▸ **Quoted passage**:
※

I am usually quite tollerant of people who want to "grab a lift" off my wheel when I'm out and about (flattered that they'd bother!) but I/we had a serious wheel-sucker incident this weekend that has left me feeling somewhat pissed-off!

We were riding in a small group on Sunday, completing the KCA 100 reliability trial (Ashford, Kent) - at around the 70m mark a group of three (Thanet RC riders) hooked on to the back of us for a lift - no problems - happy to work together.

However, after a while (10m) it became quite apparent that they had no intention of taking a turn at the front, even when we eased off the pace a little they remained steadfastly at the back.

OK, thought I, perhaps they aren't aware of the usual ettiquette, so I dropped back and cordially invited them to have a go up front for a while - nothing happened 

10m from the finish I again invited them up to do a bit of work, - another refusal 

Eventually I started to get the hump and said outright to one of the riders "Are you guys gonna do some work or what? You've been passengers for the last 25 miles!" - absolute refusal was the reply 

We had a muttering between our group (Ashford Wheelers) and decided to ignore them, then, 500 meters from the finish the cheeky buggers decided to sprint past - they then completely blanked us at the finish control.

Normally this would not have bothered me - we would simply have pulled over and ushered them past - but we were getting close to our time limit and needed to push on.

※

▸ **Data excerpts**:
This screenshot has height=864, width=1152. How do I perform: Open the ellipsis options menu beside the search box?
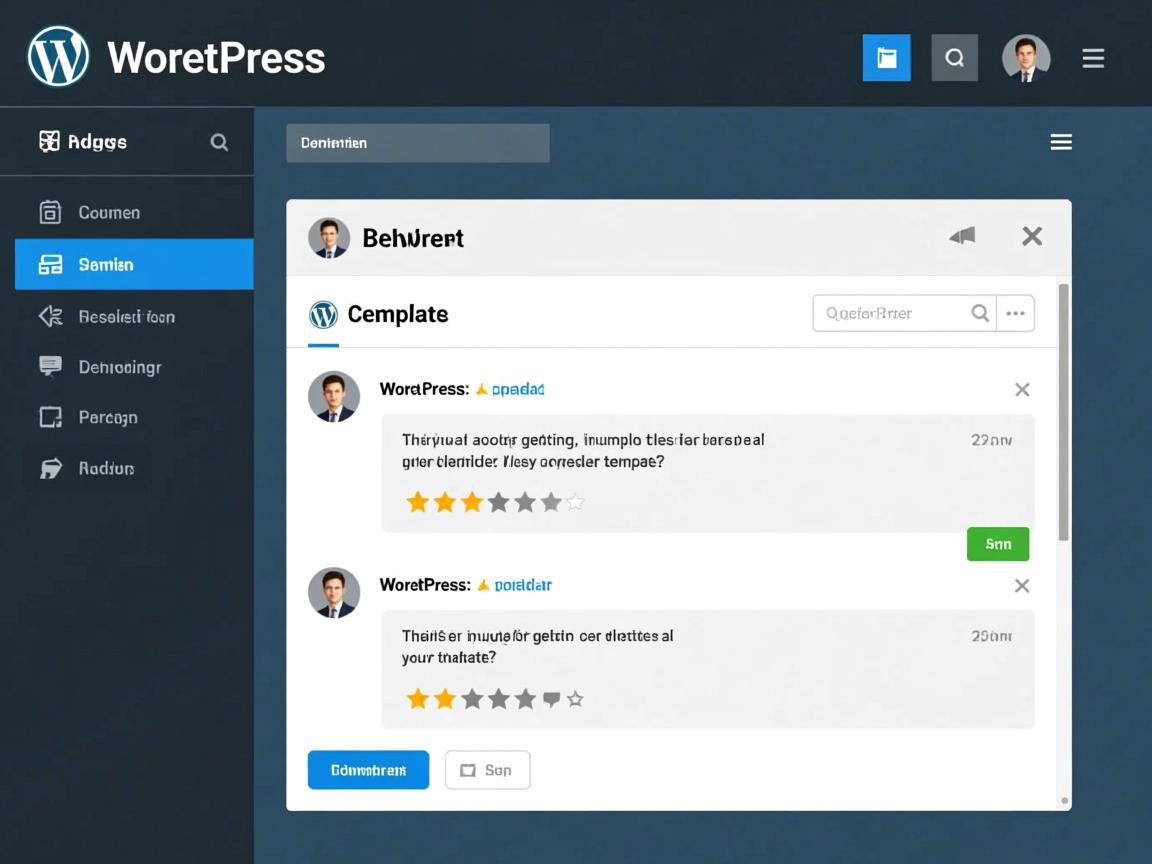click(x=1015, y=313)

※

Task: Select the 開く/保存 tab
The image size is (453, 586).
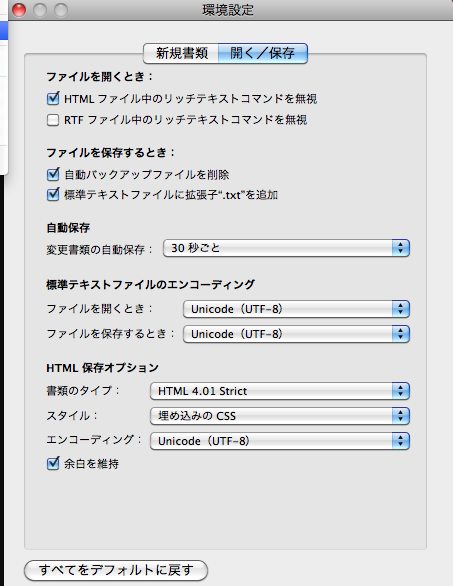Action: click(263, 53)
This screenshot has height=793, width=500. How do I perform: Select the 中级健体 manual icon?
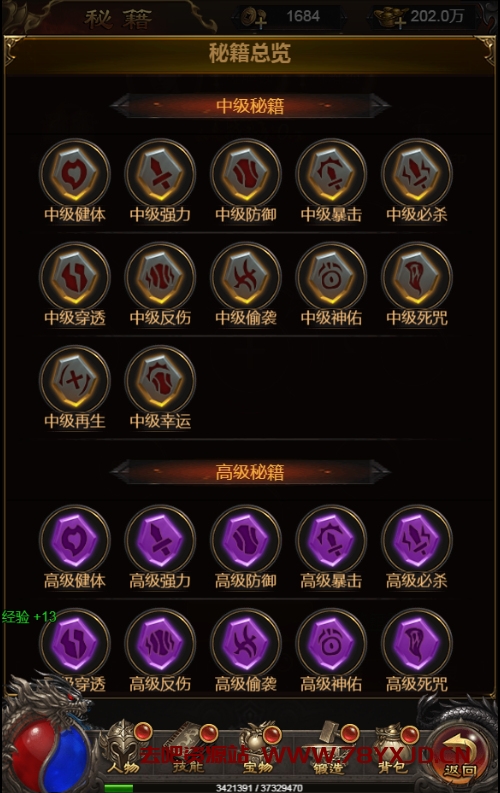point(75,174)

※

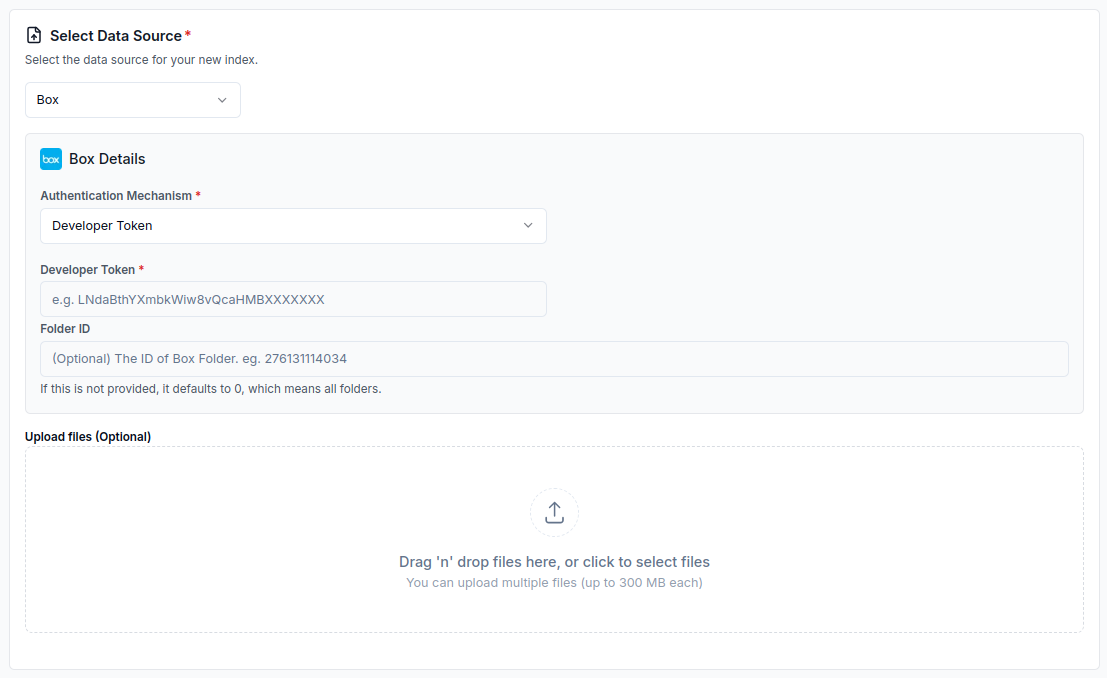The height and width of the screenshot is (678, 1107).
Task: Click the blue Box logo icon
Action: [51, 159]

※

▸ **Goal of the exercise**:
Copy out the whole forum post about the wheel-sucker on the reliability ride, word for word.

▸ **Output of the exercise**:
I am usually quite tollerant of people who want to "grab a lift" off my wheel when I'm out and about (flattered that they'd bother!) but I/we had a serious wheel-sucker incident this weekend that has left me feeling somewhat pissed-off!

We were riding in a small group on Sunday, completing the KCA 100 reliability trial (Ashford, Kent) - at around the 70m mark a group of three (Thanet RC riders) hooked on to the back of us for a lift - no problems - happy to work together.

However, after a while (10m) it became quite apparent that they had no intention of taking a turn at the front, even when we eased off the pace a little they remained steadfastly at the back.

OK, thought I, perhaps they aren't aware of the usual ettiquette, so I dropped back and cordially invited them to have a go up front for a while - nothing happened 

10m from the finish I again invited them up to do a bit of work, - another refusal 

Eventually I started to get the hump and said outright to one of the riders "Are you guys gonna do some work or what? You've been passengers for the last 25 miles!" - absolute refusal was the reply 

We had a muttering between our group (Ashford Wheelers) and decided to ignore them, then, 500 meters from the finish the cheeky buggers decided to sprint past - they then completely blanked us at the finish control.

Normally this would not have bothered me - we would simply have pulled over and ushered them past - but we were getting close to our time limit and needed to push on.